▶ _The problem_
Repeat exactly, and only, the lines of the entries below from the one with "2024年6月 (14, 1899)" through the one with "2021年11月 (15, 2111)", both ends included.

▶ _Input_
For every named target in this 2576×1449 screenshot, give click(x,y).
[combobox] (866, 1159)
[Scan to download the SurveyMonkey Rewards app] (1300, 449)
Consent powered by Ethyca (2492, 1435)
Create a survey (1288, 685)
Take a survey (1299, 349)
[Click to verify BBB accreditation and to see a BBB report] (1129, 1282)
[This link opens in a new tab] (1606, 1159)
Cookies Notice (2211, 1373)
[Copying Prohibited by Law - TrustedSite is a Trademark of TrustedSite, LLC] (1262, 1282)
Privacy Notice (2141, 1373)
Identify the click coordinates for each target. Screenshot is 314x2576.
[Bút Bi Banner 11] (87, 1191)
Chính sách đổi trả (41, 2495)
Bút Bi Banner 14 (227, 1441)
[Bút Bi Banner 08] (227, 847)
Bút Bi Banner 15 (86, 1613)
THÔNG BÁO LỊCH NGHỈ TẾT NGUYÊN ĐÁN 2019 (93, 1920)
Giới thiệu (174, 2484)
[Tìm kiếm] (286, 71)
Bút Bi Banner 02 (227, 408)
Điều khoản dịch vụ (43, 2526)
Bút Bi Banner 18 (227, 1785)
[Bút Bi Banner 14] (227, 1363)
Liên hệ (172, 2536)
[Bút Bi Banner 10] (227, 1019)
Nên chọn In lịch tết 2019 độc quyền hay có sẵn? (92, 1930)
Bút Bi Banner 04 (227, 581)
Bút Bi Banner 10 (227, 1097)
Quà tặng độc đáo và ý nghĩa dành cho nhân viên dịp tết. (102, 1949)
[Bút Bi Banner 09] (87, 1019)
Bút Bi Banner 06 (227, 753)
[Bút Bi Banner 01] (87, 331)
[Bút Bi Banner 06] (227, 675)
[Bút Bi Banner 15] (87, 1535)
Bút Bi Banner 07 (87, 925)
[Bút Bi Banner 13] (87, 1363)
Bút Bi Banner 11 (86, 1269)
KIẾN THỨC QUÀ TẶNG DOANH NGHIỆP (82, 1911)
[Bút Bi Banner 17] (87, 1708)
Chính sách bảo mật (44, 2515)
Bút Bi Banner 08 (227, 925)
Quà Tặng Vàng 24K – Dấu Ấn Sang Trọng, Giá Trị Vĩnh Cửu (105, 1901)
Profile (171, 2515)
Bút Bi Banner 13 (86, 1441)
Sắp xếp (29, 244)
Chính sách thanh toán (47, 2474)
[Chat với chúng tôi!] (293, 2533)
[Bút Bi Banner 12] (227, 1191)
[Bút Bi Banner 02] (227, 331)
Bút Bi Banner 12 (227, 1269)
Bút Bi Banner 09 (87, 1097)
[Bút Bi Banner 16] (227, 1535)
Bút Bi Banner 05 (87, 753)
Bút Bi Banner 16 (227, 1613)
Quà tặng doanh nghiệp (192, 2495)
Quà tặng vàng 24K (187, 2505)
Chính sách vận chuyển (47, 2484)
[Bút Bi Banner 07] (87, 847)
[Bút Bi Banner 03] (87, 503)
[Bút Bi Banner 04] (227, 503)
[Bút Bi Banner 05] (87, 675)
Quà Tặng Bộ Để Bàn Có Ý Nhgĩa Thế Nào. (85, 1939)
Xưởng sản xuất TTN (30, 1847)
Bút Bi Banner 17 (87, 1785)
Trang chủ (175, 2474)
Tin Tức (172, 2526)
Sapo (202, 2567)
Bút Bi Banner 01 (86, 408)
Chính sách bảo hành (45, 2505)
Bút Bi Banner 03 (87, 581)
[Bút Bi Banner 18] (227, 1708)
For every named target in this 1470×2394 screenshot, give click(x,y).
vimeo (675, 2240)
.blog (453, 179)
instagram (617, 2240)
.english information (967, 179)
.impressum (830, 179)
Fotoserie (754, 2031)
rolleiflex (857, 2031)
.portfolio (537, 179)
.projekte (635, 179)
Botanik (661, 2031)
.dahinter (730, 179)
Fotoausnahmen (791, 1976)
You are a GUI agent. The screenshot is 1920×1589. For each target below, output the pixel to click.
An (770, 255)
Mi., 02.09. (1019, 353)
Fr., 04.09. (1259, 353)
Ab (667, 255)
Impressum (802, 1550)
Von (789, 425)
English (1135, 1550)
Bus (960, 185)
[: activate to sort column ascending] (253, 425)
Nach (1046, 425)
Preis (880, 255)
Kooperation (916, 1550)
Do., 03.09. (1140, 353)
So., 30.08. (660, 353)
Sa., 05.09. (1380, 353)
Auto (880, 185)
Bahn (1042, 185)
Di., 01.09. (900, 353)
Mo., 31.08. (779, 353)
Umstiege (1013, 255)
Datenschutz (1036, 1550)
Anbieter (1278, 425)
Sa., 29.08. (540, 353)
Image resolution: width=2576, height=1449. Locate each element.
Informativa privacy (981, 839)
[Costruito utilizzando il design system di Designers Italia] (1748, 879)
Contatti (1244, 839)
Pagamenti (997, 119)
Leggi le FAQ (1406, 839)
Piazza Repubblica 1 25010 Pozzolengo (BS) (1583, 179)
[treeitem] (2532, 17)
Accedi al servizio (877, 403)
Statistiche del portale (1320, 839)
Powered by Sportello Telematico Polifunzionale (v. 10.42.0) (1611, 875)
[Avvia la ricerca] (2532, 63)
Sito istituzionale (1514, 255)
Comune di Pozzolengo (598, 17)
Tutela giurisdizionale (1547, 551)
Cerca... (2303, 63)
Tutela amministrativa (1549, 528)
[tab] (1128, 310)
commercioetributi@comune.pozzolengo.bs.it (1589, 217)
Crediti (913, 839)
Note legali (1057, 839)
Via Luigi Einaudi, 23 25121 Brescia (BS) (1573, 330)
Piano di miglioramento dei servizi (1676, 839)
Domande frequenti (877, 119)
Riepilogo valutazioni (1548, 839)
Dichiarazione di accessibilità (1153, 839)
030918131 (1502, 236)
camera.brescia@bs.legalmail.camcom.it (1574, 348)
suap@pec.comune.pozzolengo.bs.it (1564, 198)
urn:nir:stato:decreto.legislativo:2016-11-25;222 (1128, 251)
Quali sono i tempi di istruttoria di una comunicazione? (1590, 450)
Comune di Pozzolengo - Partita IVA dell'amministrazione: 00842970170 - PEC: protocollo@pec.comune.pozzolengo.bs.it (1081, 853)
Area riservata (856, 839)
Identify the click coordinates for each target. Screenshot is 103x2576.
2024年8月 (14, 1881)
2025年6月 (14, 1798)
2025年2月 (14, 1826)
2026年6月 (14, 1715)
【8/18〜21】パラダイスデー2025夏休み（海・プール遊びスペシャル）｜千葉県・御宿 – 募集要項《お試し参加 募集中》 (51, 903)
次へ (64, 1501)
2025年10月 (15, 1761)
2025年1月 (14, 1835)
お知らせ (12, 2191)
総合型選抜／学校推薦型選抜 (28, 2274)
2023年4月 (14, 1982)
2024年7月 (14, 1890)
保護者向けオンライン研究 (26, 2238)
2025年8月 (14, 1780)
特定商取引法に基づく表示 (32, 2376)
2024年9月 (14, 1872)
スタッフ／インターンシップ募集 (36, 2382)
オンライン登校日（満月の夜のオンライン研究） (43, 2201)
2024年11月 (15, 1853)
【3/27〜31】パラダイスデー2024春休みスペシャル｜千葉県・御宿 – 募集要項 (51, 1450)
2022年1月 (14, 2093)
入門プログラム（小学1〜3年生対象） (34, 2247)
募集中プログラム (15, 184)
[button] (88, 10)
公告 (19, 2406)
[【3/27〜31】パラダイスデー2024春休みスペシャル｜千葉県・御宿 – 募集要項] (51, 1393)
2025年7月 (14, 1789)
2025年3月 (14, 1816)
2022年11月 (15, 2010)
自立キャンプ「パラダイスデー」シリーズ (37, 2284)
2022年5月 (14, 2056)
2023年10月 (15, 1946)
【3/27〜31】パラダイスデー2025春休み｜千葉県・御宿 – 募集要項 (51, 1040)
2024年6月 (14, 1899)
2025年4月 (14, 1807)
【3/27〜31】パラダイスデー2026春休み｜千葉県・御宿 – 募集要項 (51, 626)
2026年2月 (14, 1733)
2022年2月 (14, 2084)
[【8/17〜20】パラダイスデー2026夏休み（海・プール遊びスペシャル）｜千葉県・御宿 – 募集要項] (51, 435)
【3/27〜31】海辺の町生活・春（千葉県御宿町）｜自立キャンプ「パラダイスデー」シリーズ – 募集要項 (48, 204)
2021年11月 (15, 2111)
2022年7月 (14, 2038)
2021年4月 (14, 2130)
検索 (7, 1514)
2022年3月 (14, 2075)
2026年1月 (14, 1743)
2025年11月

▶ _Completed task_
2024年6月 (14, 1899)
2025年4月 (14, 1807)
【3/27〜31】パラダイスデー2026春休み｜千葉県・御宿 – 募集要項 (51, 626)
2026年2月 (14, 1733)
2022年2月 (14, 2084)
[【8/17〜20】パラダイスデー2026夏休み（海・プール遊びスペシャル）｜千葉県・御宿 – 募集要項] (51, 435)
【3/27〜31】海辺の町生活・春（千葉県御宿町）｜自立キャンプ「パラダイスデー」シリーズ – 募集要項 (48, 204)
2021年11月 (15, 2111)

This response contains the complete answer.